Los aspectos más sanos de la familia apare­cen encarnados primero en el hermano, que de­nuncia la ausencia de cambios; después, en la propia Laia, que denuncia un intento de la ma­dre de cultivar la simbiosis disfrazada de falsa “independencia”; en la madre, con la iniciativa de diferenciarse volviendo a trabajar; en el pa­dre, antes autoexcluido, que toma conciencia de su incapacidad de salir del círculo vicioso del enganche padres-hija. En la medida en que la madre fue resolviendo sus síntomas respirato­rios y habló de la pérdida de su padre y de la abuela, y de los enfrentamientos con sus her­manos, hubo un cambio en la familia y la madre se sintió preparada para volver a buscar traba­jo. Laia mostro cierta mejoría anímica, empezó a salir con las amigas, dejó de autolesionarse, y mejoró en su relación con la comida. Los padres apoyaron este funcionamiento, expresando que tenían ganas de que la hija tuviera vida social y se comportara como una adolescente normal.

Hasta entonces, los padres nunca habían salido sin Laia. Ahora, los padres piensan en empezar a salir solos con otros matrimonios amigos. Hijo y padre pudieron volver a hacer deporte juntos: en la medida en que había disminuido la relación simbiótica madre-hija, el hijo no debía denunciar­la tanto y el padre podía acercarse más a su hijo.

La madre también fue capaz de hablar con sus hermanos y de reivindicar sus derechos como hija y hermana. Recuperó una buena relación con sus hermanos.   En la entrevista familiar post-alta, pasados unos meses, perduran las mejoras familiares. Ahora bien, al dejar las sesiones familiares, a la madre le pareció que Laia estaba deprimida y le dijo que se tomara media pastilla de las que tomaba ella.
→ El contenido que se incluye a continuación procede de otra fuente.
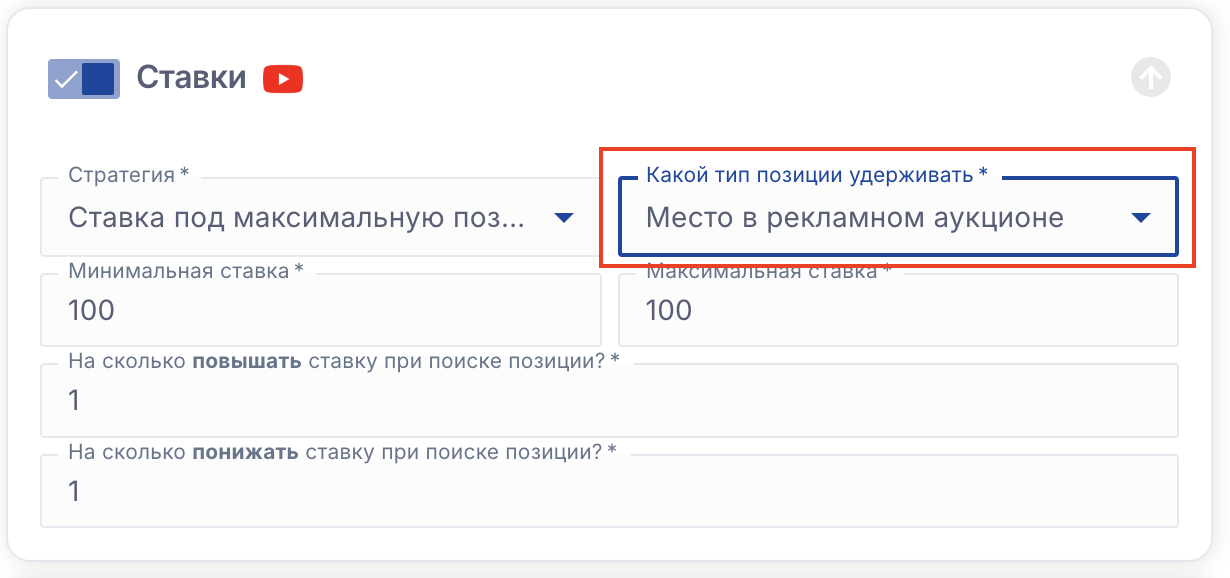Click the Минимальная ставка label
Screen dimensions: 1230x578
point(185,271)
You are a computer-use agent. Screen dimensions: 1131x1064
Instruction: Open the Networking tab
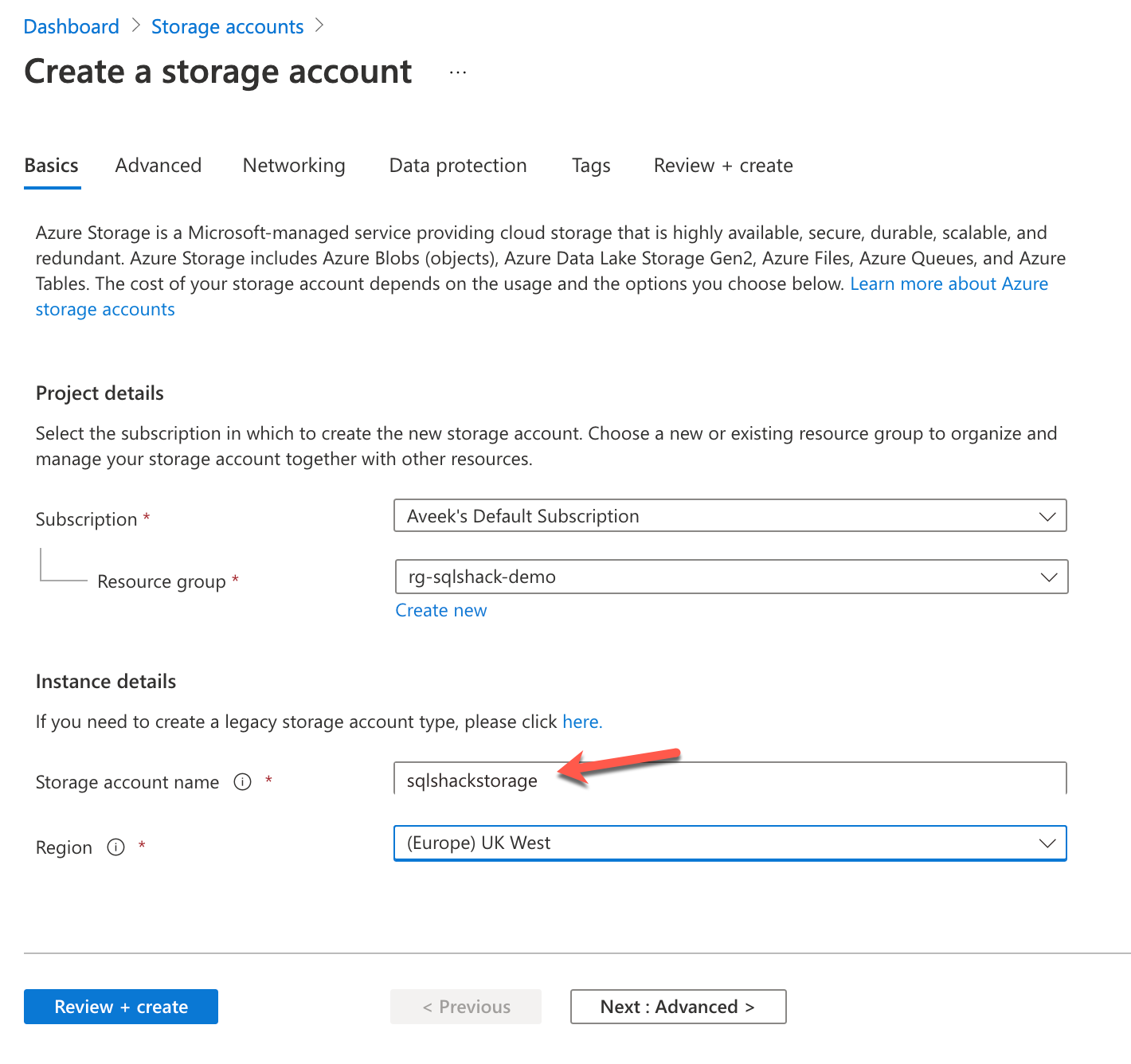294,166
Al administrarle esta medicación, la madre quiere ocupar el lugar de los médicos, al igual que quería ocupar el lugar de los amigos acom­pañando a su hija en un viaje. Propone perpe­tuar el enganche madre-hija y evitar que alguien remueva las cosas. El enganche no está del todo resuelto por parte de la madre, en cambio la hija está intentado diferenciarse. Aunque la madre tiene claro que debe renunciar a este enganche, todavía tiene tendencia a hacer de psiquiatra, de amigo, etc. A menudo, como en este caso, los adolescentes pueden cambiar más deprisa que los adultos, pero al aceptar tomar pastillas, acepta también el rol de enferma que necesita cuidados y atención.
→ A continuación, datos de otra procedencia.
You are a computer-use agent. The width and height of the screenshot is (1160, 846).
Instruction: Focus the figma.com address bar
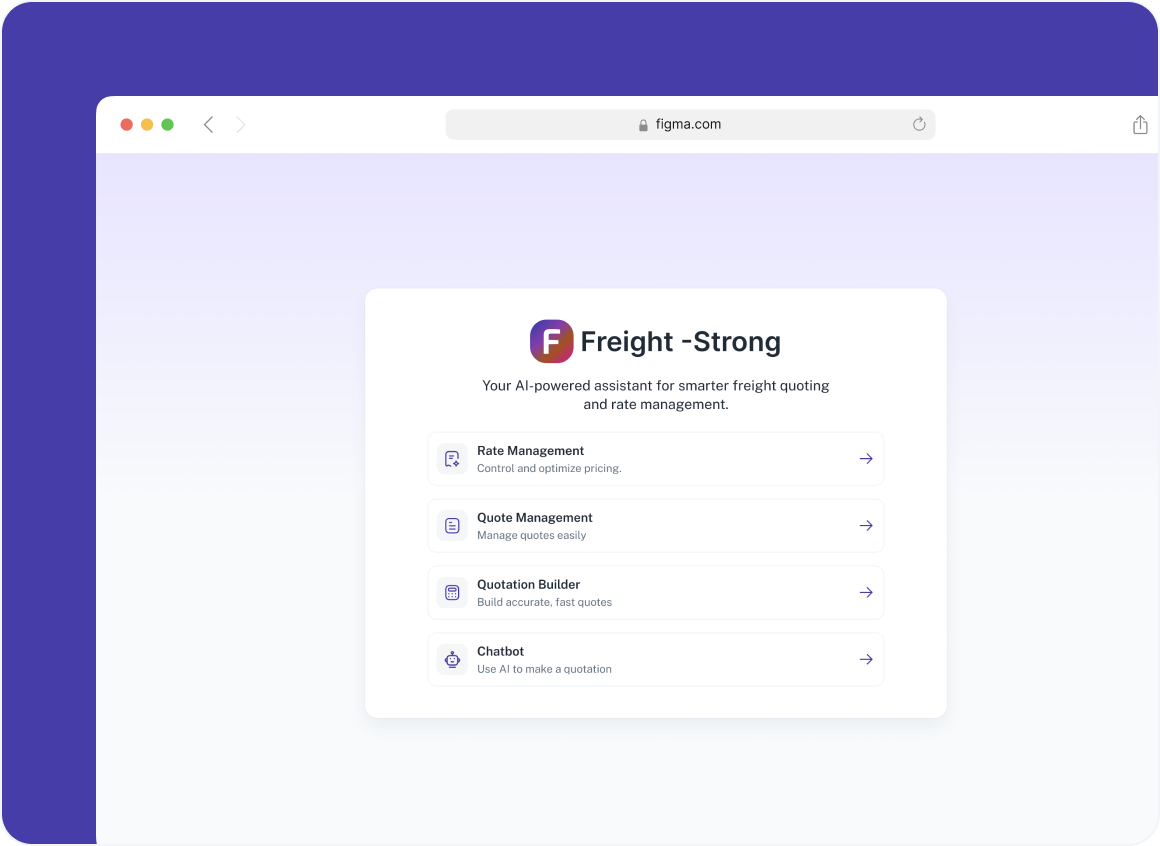(x=688, y=125)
Por otro lado, la madre está mejor, han desa­parecido sus problemas somáticos y los padres han recuperado su relación como pareja. Al hijo le van bien los estudios, Laia se ha sacado el car­né de conducir y empezará a trabajar en verano. Laia está estudiando cocina, lo cual podría inter­pretarse como una manera de querer aprender a alimentarse adecuadamente y cuidar de los demás. Continúa su seguimiento en el CSMIJ, donde una enfermera controla su peso.
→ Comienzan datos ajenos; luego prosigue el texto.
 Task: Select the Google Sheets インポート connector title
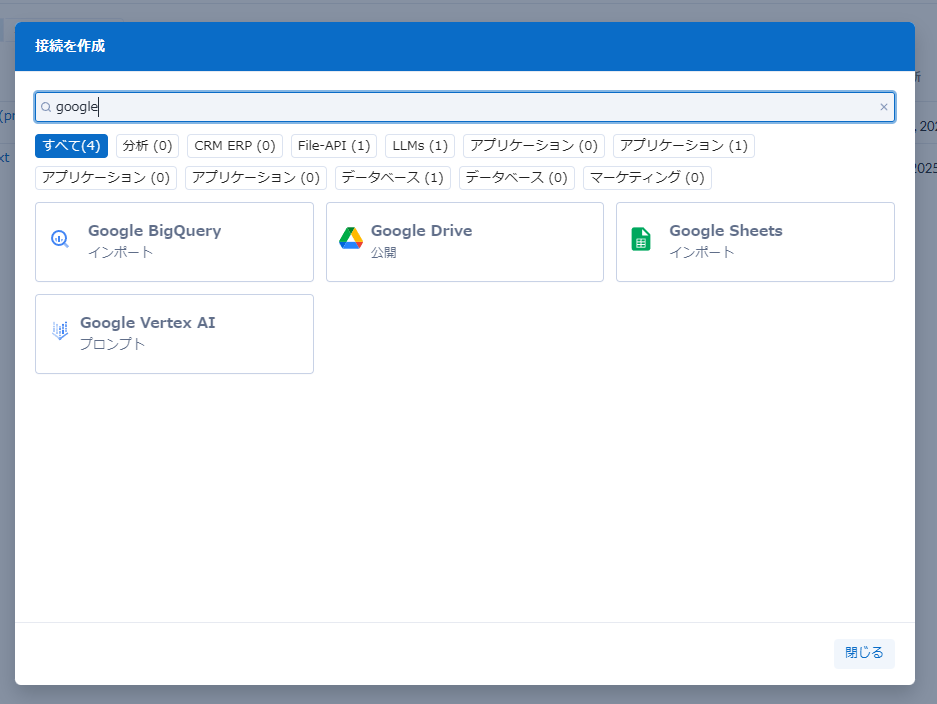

Según la madre, Laia es como ella cuando era joven, inhibida, callada y reservada, pero el he­cho de que ella se haya buscado el trabajo y se haya sacado el carné de conducir y trabaje es una garantía de salud. Creemos que Laia ha re­suelto el proceso de diferenciación y ahora se comporta como una adolescente. Estos cam­bios en Laia nos hacen confiar en que la situa­ción tiene buen pronóstico.

Se le ofreció tratamiento individual y se le asignó un terapeuta en el CSMIJ. Dijo que en ese momento no lo creía necesario, pero que, si veía la necesidad, lo pediría. De común acuerdo, se la da de alta del HD.

Conclusiones

En el caso de los adolescentes problemáti­cos como el que presentamos en este texto es importante hacer un buen diagnóstico de las relaciones familiares y de la manera en cómo los padres tratan al hijo. Un buen diagnóstico permitirá proponer una terapia adecuada para estos casos en los que el problema radica en el bloqueo emocional del adolescente.

El caso que presentamos es un ejemplo de este tipo de situaciones: en vista de que el adolescen­te no mejoraba suficientemente con los progra­mas que se le aplicaron en el HD, se consultó al departamento de familia para revisar el caso.

En este departamento, se analizó la relación madre–hija, self-objeto, y pudimos observar el bloqueo emocional del adolescente y la existen­cia de una indiferenciación madre-hija, que im­pedía el su desarrollo

La intervención familiar sobre las funciones parentales permitió abordar la indiferenciación madre-hija, y ayudar al adolescente a conseguir su autonomía personal.